++++ Brano di testo ++++
REGIONE CAMPANIA – GESTIONE LIQUIDATORIA DELLA U.S.L. N.

(OMISSIS) DI

CASERTA, in persona del Direttore Generale della A.S.L. Caserta

(OMISSIS)

pro tempore, nella qualità di Commissario Liquidatore, elettivamente

domiciliata in ROMA, VIA PANAMA 77, presso l’avvocato COCILOVO Marco,

che la rappresenta e difende, giusta procura a margine del

controricorso;

– controricorrente –

avverso la sentenza n. 1883/2005 della CORTE D’APPELLO di NAPOLI,

depositata il 16/06/2005;

udita la relazione della causa svolta nella pubblica udienza del

28/06/2011 dal Consigliere Dott. MAGDA CRISTIANO;

udito, per la ricorrente, l’Avvocato P. SANDULLI che ha chiesto

l’accoglimento del ricorso;

udito il P.M., in persona del Sostituto Procuratore Generale Dott.

PRATIS Pierfelice, che ha concluso per il rigetto del ricorso.

Fatto

SVOLGIMENTO DEL PROCESSO

La NA.CA.DI. s.n.c. ottenne dal Presidente del Tribunale di Santa Maria Capua Vetere l’emissione di un decreto ingiuntivo nei confronti della USL (OMISSIS) di Maddaloni per il pagamento della somma di L. 881.718.699 oltre accessori, a titolo di corrispettivo di forniture di prodotti sanitari e parasanitari eseguite in favore dell’intimata.
++++
**Compito da svolgere**
Per favore, prosegui il testo della sentenza sul decreto ingiuntivo ottenuto dalla NA.CA.DI. s.n.c., ripartendo dopo la sua ultima frase. I dati costituiscono materiale a sé, distinto dal testo della sentenza.
++++ Dati forniti ++++
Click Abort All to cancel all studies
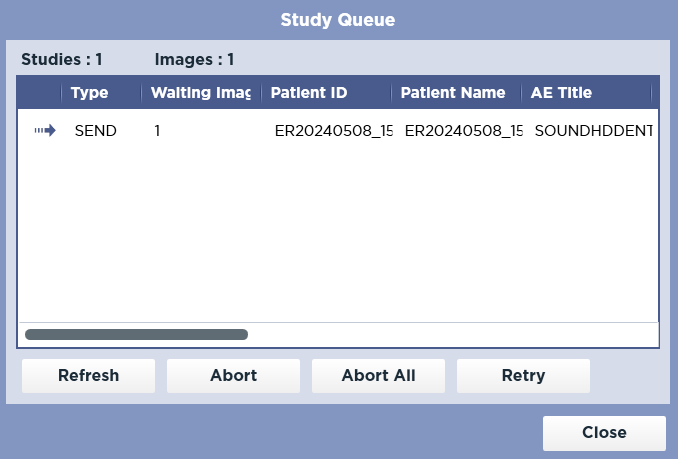The height and width of the screenshot is (459, 678). tap(378, 376)
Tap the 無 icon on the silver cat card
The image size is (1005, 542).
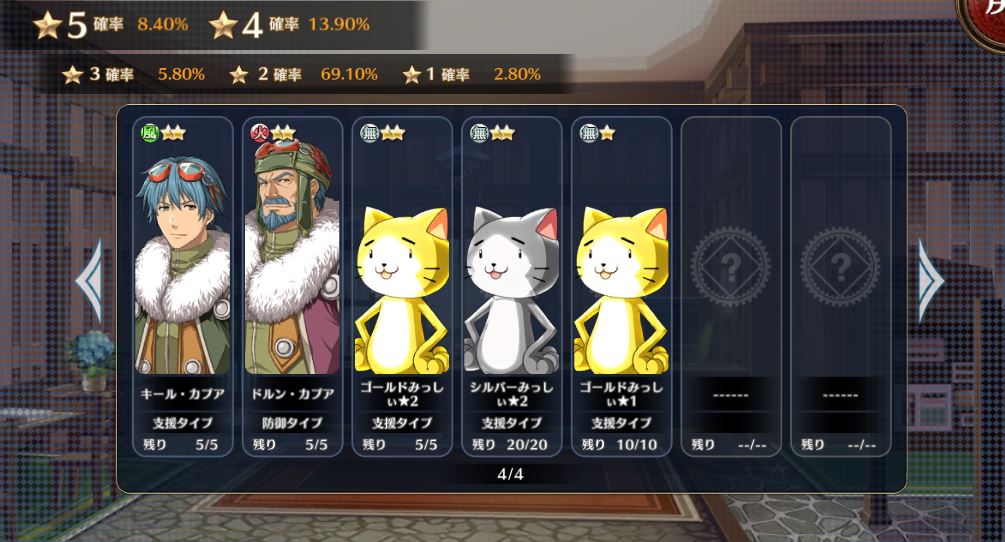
++++
**Risposta al problema**
L’opposizione proposta dalla USL al decreto fu accolta dal Tribunale sammaritano che, con sentenza non definitiva del 12.8.98, dichiarò nullo, per mancanza di forma scritta ad substantiam, il contratto di fornitura e revocò il provvedimento monitorio e, con sentenza definitiva del 30.9.03, dichiarò inammissibile la domanda di arricchimento senza causa proposta in subordine dalla creditrice.

La NACADI, con unico atto, appellò entrambe le decisioni nei confronti della Regione Campania – Gestione liquidatoria della USL (OMISSIS), succeduta all’originaria opponente nella titolarità del rapporto controverso.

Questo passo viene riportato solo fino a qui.